4 Conclusion and Future Perspectives

Overall, these new approaches reveal the potentiality of glutamate to be transformed into a “survival” factor. In this scenario, the essential role played by the EAAT3/EAAC1-NCX1 complex represents the main novelty, which further strengths our initial hypothesis considering EAAT3/EAAC1-NCX1 a dynamic interplay which supports an alternative metabolic route for glutamate utilization under stressful conditions [25, 26]. Furthermore, our findings also highlight the dual role played by Ca2+ ions: on one hand, Ca2+ may be essential to sustain ATP synthesis, on the other hand, it can be harmful, through the activation of specific cell death pathways [39]. In this scenario, NCX is the main actor. Its regulation specifically affects critical cell functions and contributes to delineate the critical point representing the boundary between Ca2+-related cytoprotective and cytotoxic effects.

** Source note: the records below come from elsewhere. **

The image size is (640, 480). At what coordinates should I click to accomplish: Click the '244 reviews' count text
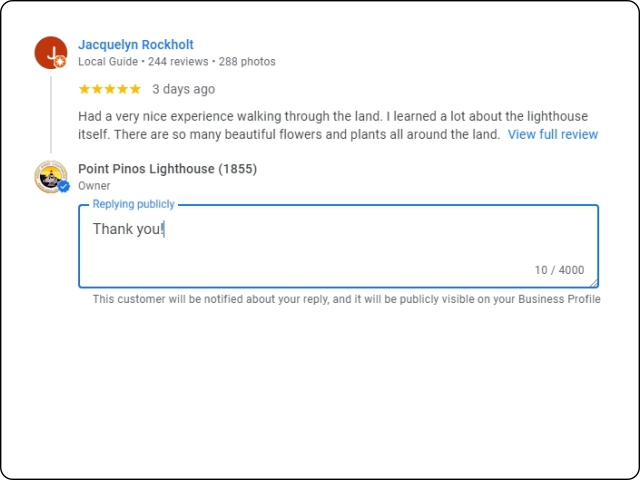[178, 62]
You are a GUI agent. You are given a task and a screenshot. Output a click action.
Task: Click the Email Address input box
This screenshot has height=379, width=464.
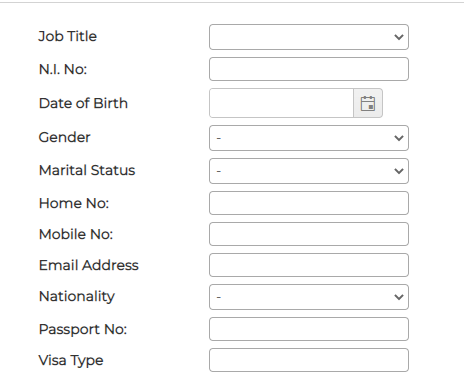coord(309,265)
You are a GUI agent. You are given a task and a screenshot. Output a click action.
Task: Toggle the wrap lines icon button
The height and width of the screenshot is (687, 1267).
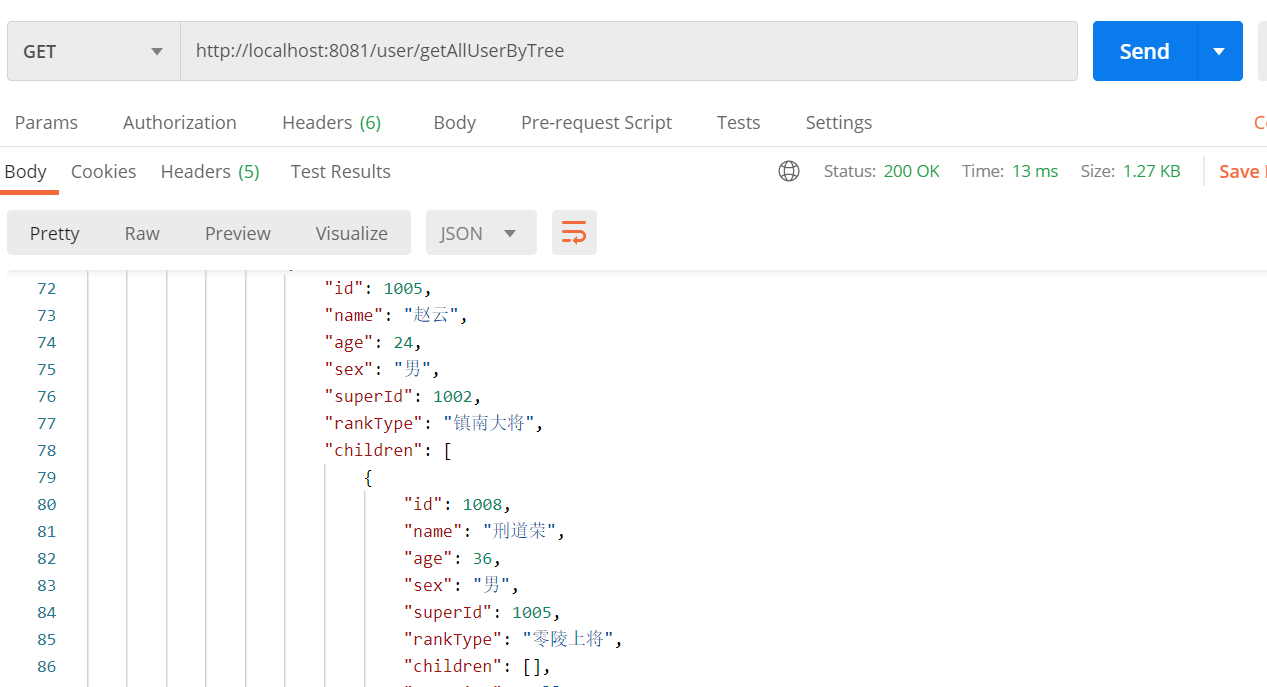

We believe that our studies could also break new ground in the context of the neurodegenerative diseases [28]. During the last few years, it has become evident that metabolic alterations strongly influence the instigation and progression of many neurodegenerative disorders [4]. Decreases in glucose and oxygen metabolic rates of brain cells occur during normal aging and are further exacerbated in disorders such as Alzheimer’s, amyotrophic lateral sclerosis, Parkinson’s, and Huntington’s diseases [4]. Further studies will be needed to evaluate the potentiality of glutamate to exert beneficial actions also in these settings. This is a challenge that our research group is starting to address taking advantage of national and international partners, which already collaborate with our group. The intent is to get new insights into novel disease-modifying treatments for these irreversible, progressive neurodegenerative disorders.